Our story

History of J.K. Carriere

The big face above + the contraction of one’s grandfathers’ names J.K. Prosser & Paul Carriere + an insect that can kill you + a couple of decades can lead to authenticity.

My name is Jim Prosser, and in 1999, post dress-for-success, post finance, post crazy-shit-out-on-the-world, post eight Pinot producers in OR, NZ, AU and France, I returned to Oregon and started J.K. Carriere as my best guess at a recognizable life.

At the outset it was just me — strapped, buying grapes and MacGyvering a 100-year-old barn into a winery. When the accolades of ‘’pure wine’’ ensued and the late nights and ramen got old, “me” led to “we.”

In 2007, we willed our way into 40 acres of the best virgin hilltop imaginable. In 2008 we stood up a winery of beauty and simple physics. In 2009 we started planting and called it St. Dolores Estate, a nod to our mom. By the time of our 20th anniversary, we were farming 38,000 vines on 26 acres.

And authenticity? Twenty-four years in, via soil, tractors and bottles, we’re coaxing it every day.

■ ■ ■

→ What is being asked
Pick up the J.K. Carriere winery history after its last sentence and keep writing it in the same voice.

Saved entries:
■ ■ ■

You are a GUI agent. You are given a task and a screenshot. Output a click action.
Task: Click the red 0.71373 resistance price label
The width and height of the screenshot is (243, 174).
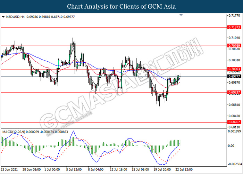pos(233,27)
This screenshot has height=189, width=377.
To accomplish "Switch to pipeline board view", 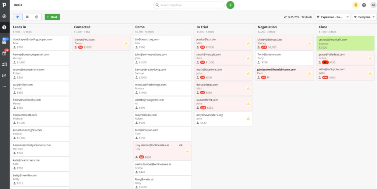I will click(x=18, y=17).
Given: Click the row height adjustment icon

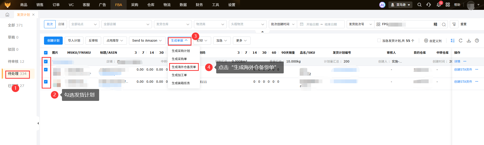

■ ■ ■

→ Written answer
Winemaking

“All the pretty words,” is often our response, when faced with the winemaker’s question/checklist. To be sure, our strong hands and sharp minds are in the wine, but not a lot else. We use them to produce what we think matters: Translating site and season into a compelling truth in your glass.

Our quality decisions are year-long in the vineyards, and at pick, parameters narrow to a dozen in which we favor the early side of ripe. Grapes are early morning harvested, cold and by hand. Sorted and destemmed into three-ton open-top tanks, the grapes will cold soak for six days before the wild yeast fermentation gets in full gear. We’ll taste, track and extract, or not, twice a day over their 23- to 30-day run, then pull off, settle overnight and put down to select French oak barrels (+16% new) to undergo wild-malolactic during the balance of their 18 months before going to bottle.

The pretty words are: Early pick/high acid/wild-yeast/minimal sulfur/moderate extraction/targeted kinetics/lees ageing/subterranean cellaring/18 mo/French oak/wild-malo/unfined/unfiltered.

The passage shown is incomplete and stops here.